Tu ne pourras pas éviter la peine et les épreuves que tes filles auront à vivre. Comme toi, elles auront des épreuves à traverser et personne ne pourra vous épargner. Et c’est parfait ainsi. Comme tu t’es forgé au fil des années avec les coups durs que tu as vécus et que tu t’es même créés toi-même parfois, elles feront de même en se basant sur un pas si pire modèle finalement. Elles t’aiment et te font confiance et tu réalises que la maternité, que tu redoutais tellement, t’a finalement mise au monde réellement.

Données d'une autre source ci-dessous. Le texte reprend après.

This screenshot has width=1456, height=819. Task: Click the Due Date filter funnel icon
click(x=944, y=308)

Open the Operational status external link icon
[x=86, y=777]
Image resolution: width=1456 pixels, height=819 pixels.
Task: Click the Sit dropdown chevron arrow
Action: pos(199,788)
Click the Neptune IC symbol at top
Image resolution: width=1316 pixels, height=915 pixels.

Ça te prendra parfois des années avant de comprendre certaines choses. Avant d’accepter de laisser aller des gens. Avant de panser certaines blessures et avant de t’accepter telle que tu es. Avant de trouver ce que tu veux vraiment après tant d’années à essayer de sortir d’un moule dans lequel on pensait que tu serais heureuse. Après t’être finalement écoutée.
Je peux te dire que tu arriveras à être fière de toi… par toi-même. Sans avoir besoin du regard des autres, de l’approbation d’un parent ou d’une recommandation d’un patron. Tu arriveras à avoir l’humilité de tes défaites comme la fierté de tes réussites sans le regard ni l’approbation de personne. Tu ne seras plus constamment en quête de reconnaissance et du regard d’autrui. Et ça ma belle, c’est ça la vraie liberté.
Tu seras bien seule avec toi-même et tu apprivoiseras la maladie mentale par l’intermédiaire de ta fille aînée. Ces 10 longues années de questionnements et ces mois de consultation, de diagnostic, de défis, d’efforts et de réussite te feront comprendre bien des choses. Bien des choses. Que tes maux n’étaient pas physiques mais psychologiques. Que tu es normale de te sentir comme ça et de réagir plus fortement que la moyenne. Qu’aujourd’hui on arrive à mettre des mots sur des maux et qu’au moins, ça servira à ce que la chair de ta chair arrive elle-même à se comprendre et à aller mieux.
Je peux te dire que tu seras toujours beaucoup plus forte que tu ne le penses. Et que non, même quand tu seras vieille, tu n’auras toujours pas compris le sens de la vie mais tu auras compris le sens de TA vie.